I was able to work around the issue by deleting the task record using the "Browse > Task Instances" search, but would still like to explore the issue as I have seen this multiple times.
Although my DAG code is getting complicated, here is an excerpt from where the operator is defined within the dag:
trigger_granule_dag_id = 'trigger_' + process_pass_dag_name
coverage_check = BranchPythonOperator(
task_id='coverage_check',
python_callable=_coverage_check,
provide_context=True,
retries=10,
retry_delay=timedelta(hours=3),
queue=QUEUE.PYCMR,
op_kwargs={
'roi':region,
'success_branch_id': trigger_granule_dag_id
}
)
The full source code can be browsed at github/USF-IMARS/imars_dags. Here are links to the most relevant parts:
Operator instantiated in /gom/gom_modis_aqua_coverage_check.py using modis_aqua_coverage_check factory
factory function defines coverage_check BranchPythonOperator in /builders/modis_aqua_coverage_check.py
python_callable is _coverage_check function in same file
Below is a sample DAG that I created to mimic the error that you are facing.
import logging
import os
from datetime import datetime, timedelta
import boto3
from airflow import DAG
from airflow import configuration as conf
from airflow.operators import ShortCircuitOperator, PythonOperator, DummyOperator
def athena_data_validation(**kwargs):
pass
start_date = datetime.now()
args = {
'owner': 'airflow',
'start_date': start_date,
'depends_on_past': False,
'wait_for_downstream': False,
'email_on_failure': False,
'email_on_retry': False,
'retries': 1,
'retry_delay': timedelta(seconds=30)
}
dag_name = 'data_validation_dag'
schedule_interval = None
dag = DAG(
dag_id=dag_name,
default_args=args,
schedule_interval=schedule_interval)
athena_client = boto3.client('athena', region_name='us-west-2')

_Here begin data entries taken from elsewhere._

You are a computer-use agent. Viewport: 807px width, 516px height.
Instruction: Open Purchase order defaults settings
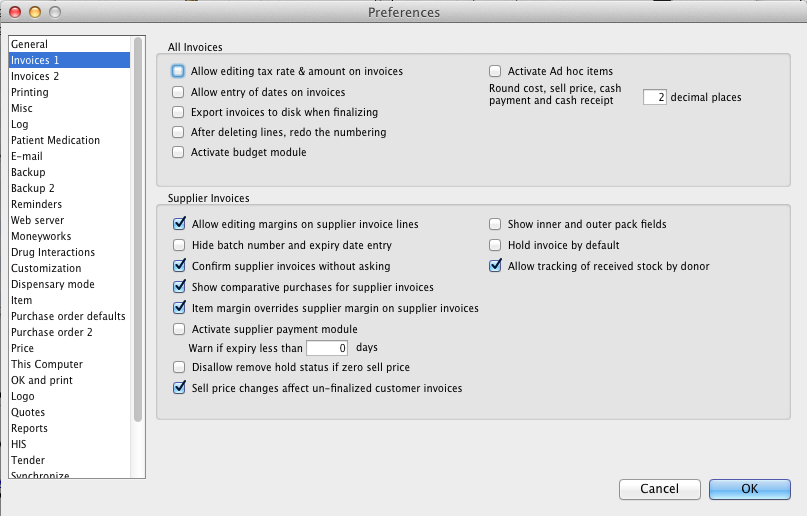coord(68,316)
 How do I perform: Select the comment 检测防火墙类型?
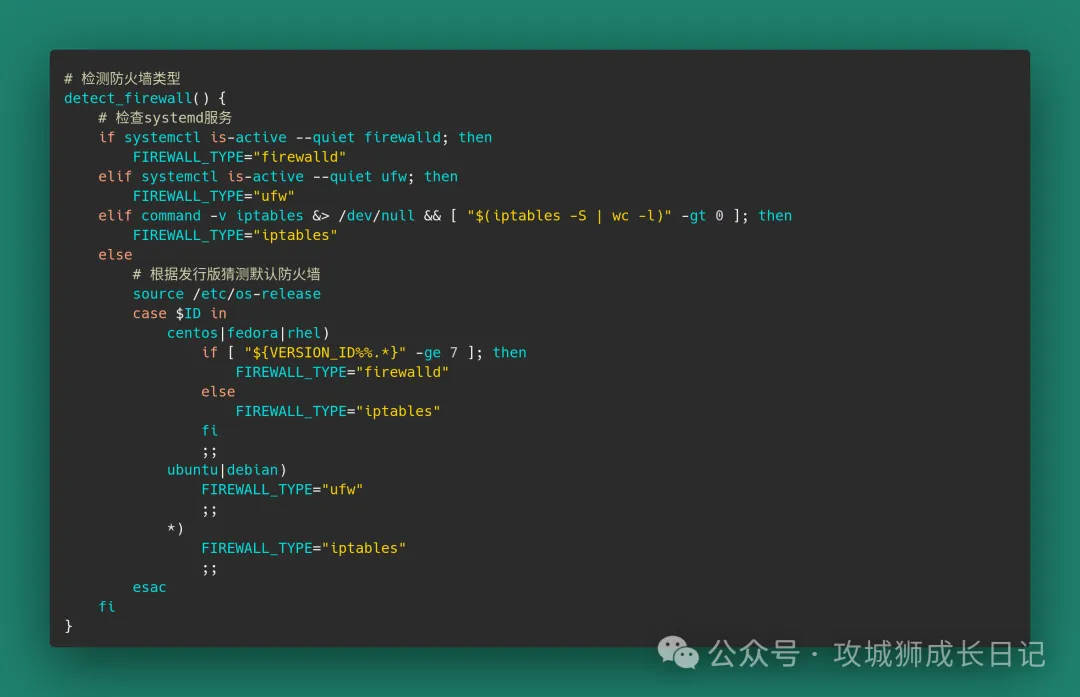point(130,78)
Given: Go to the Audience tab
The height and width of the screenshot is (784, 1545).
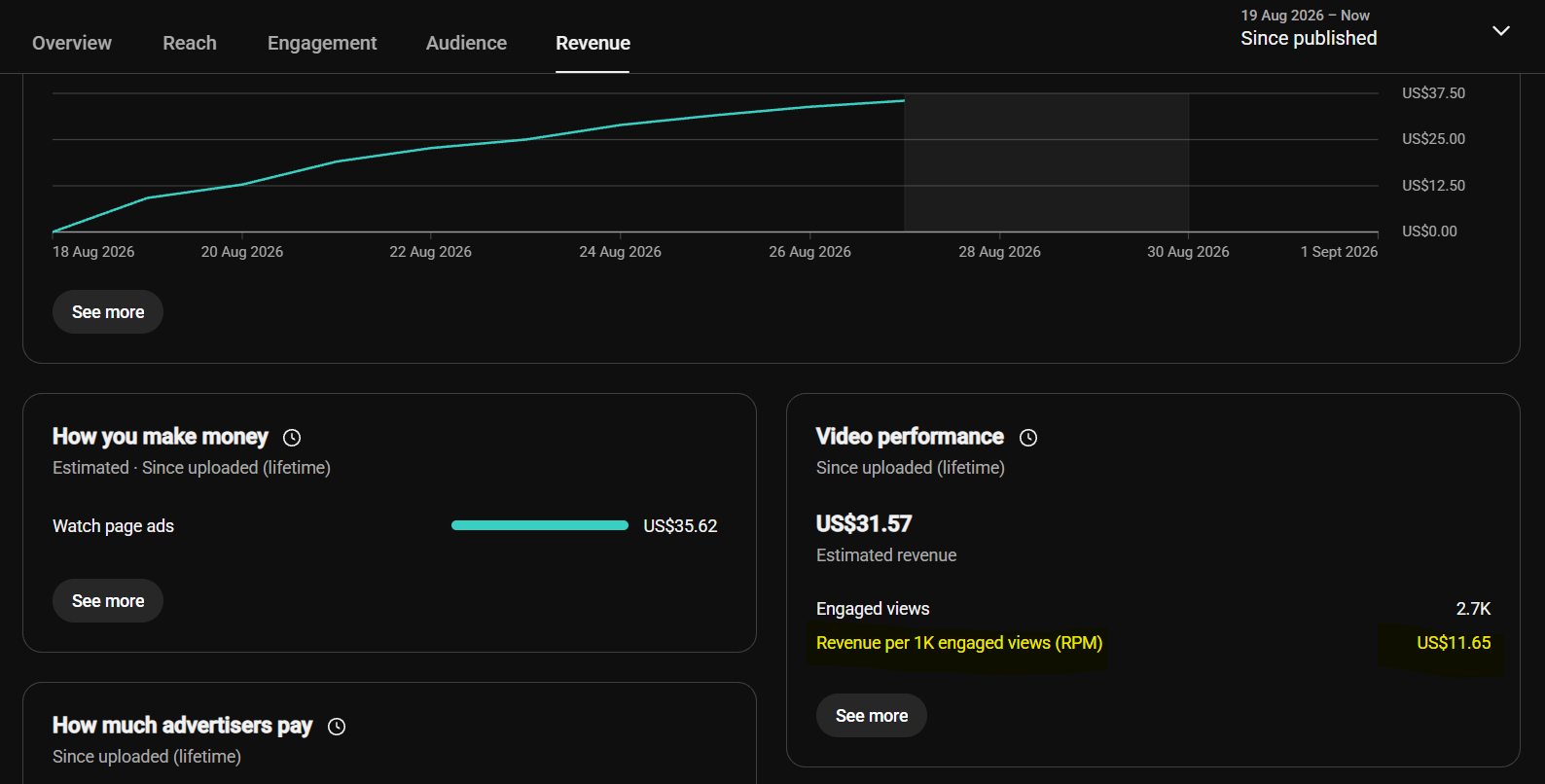Looking at the screenshot, I should (x=466, y=43).
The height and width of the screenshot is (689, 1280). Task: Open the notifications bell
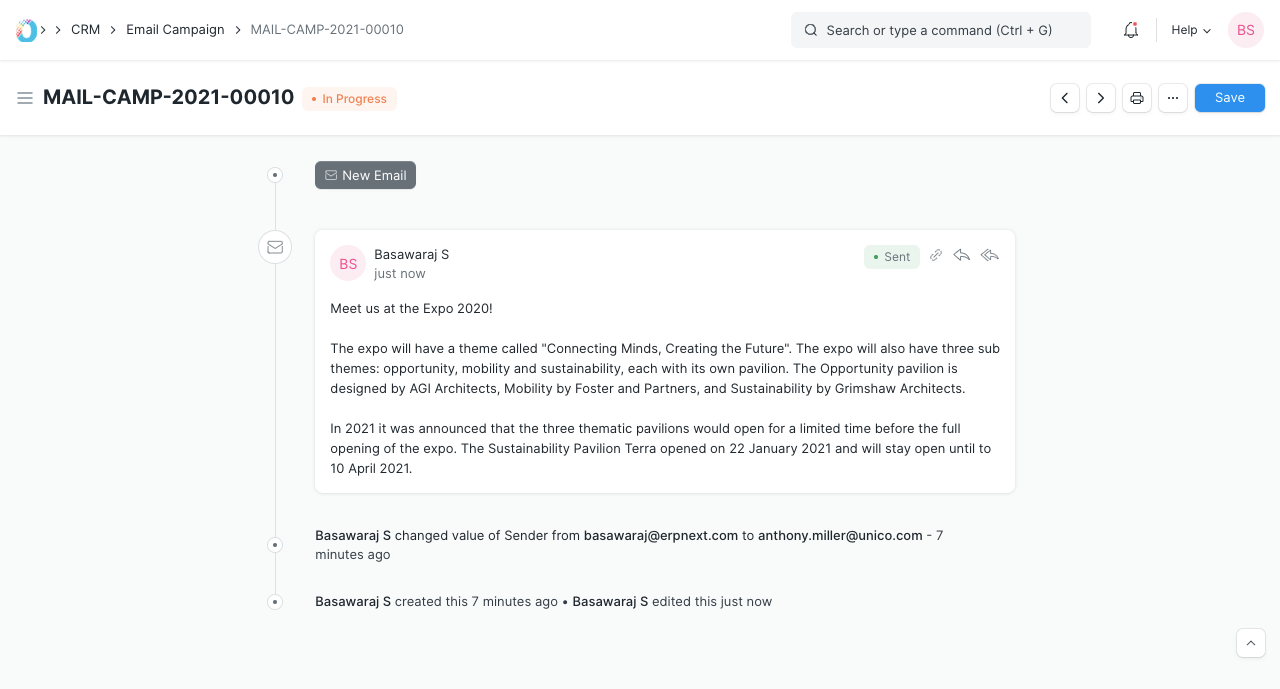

DAG_SCRIPTS_DIR = conf.get('core', 'DAGS_FOLDER') + "/data_validation/"
start_task = DummyOperator(task_id='Start_Task', dag=dag)
end_task = DummyOperator(task_id='End_Task', dag=dag)

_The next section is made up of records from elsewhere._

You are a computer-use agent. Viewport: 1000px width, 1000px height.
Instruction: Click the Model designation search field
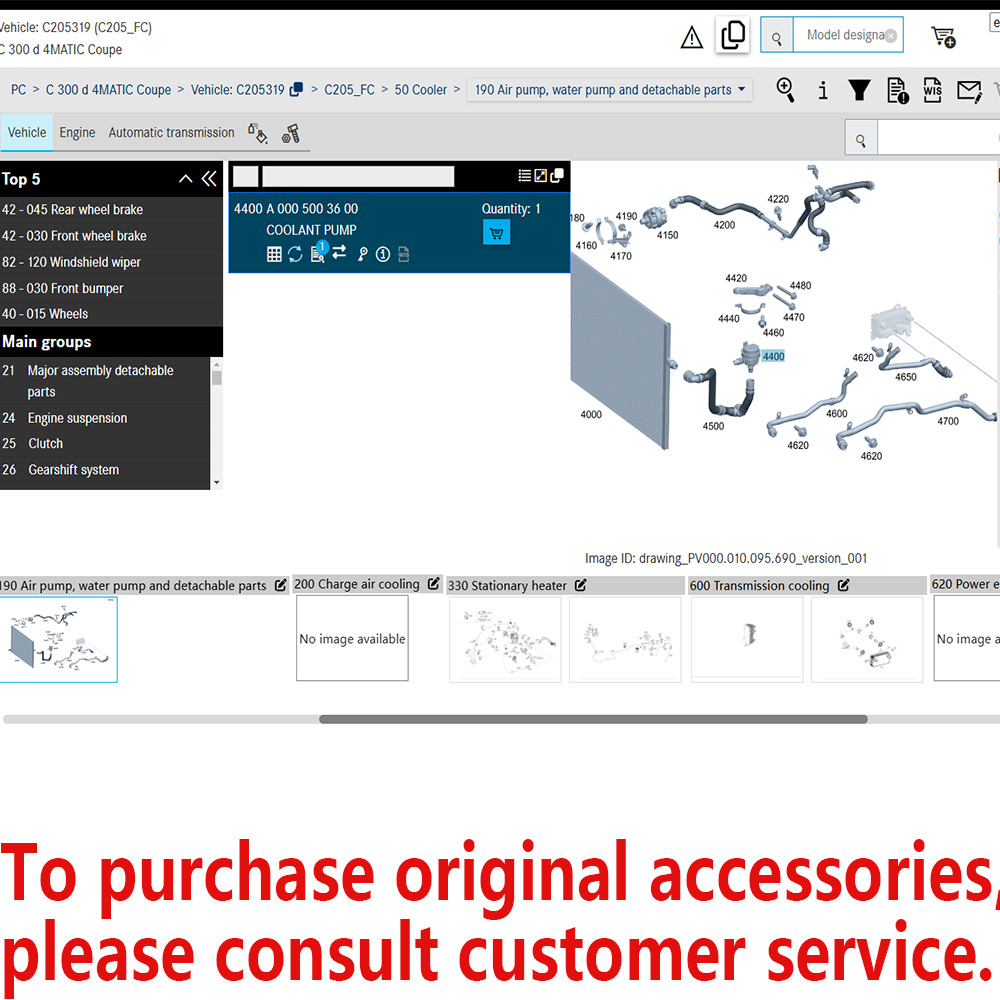tap(848, 35)
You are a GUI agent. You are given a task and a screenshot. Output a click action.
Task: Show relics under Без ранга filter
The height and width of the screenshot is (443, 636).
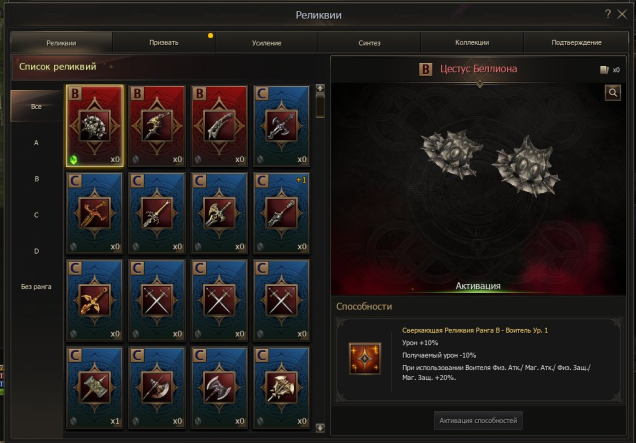coord(36,286)
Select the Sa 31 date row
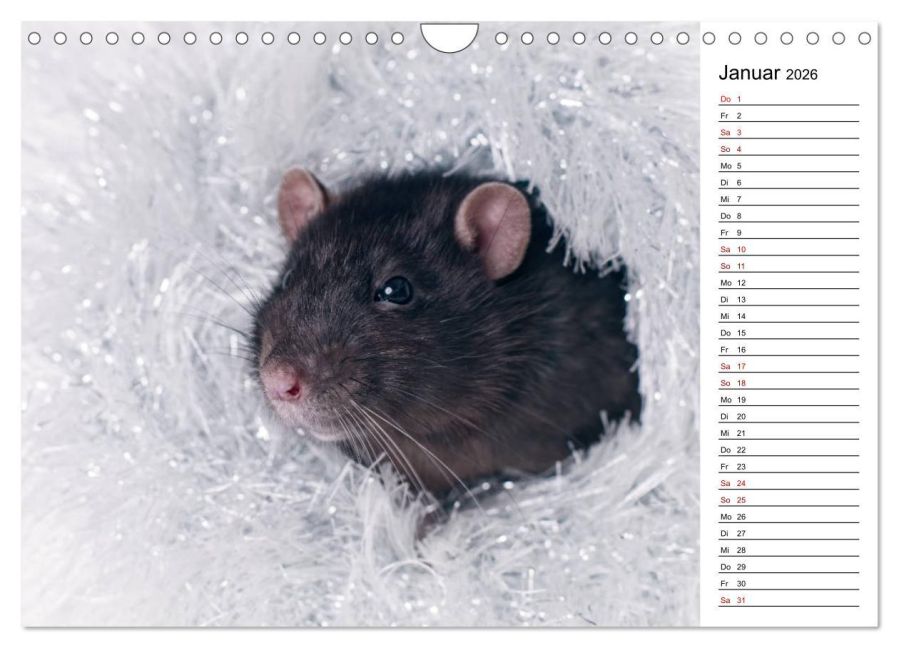Image resolution: width=899 pixels, height=648 pixels. [788, 600]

data_validation_task = ShortCircuitOperator(
task_id='Data_Validation',
provide_context=True,
python_callable=athena_data_validation,
op_kwargs={
'athena_client': athena_client,
'sql_file': DAG_SCRIPTS_DIR + 'data_validation.sql',
's3_output_path': 's3://XXX/YYY/'
},
dag=dag)
data_validation_task.set_upstream(start_task)
data_validation_task.set_downstream(end_task)
After one successful run, I tried to clear the Data_Validation task and got the same error (see below).
I removed the athena_client object creation and placed it inside the athena_data_validation function and then it worked. So when we do a clear in Airflow UI, it tries to do a deepcopy and get all the objects from previous run. I am still trying to understand why its not able to get a copy of the object type but I got a workaround which was working for me.
During some operations, Airflow deep copies some objects. Unfortunately, some objects do not allow this. The boto client is a good example of something that does not deep copies nicely, thread objects are another, but large objects with nested references like a reference to a parent task below can also cause issues.
In general, you do not want to instantiate a client in the dag code itself. That said, I do not think that it is your issue here. Though I do not have access to the pyCMR code to see if it could be an issue.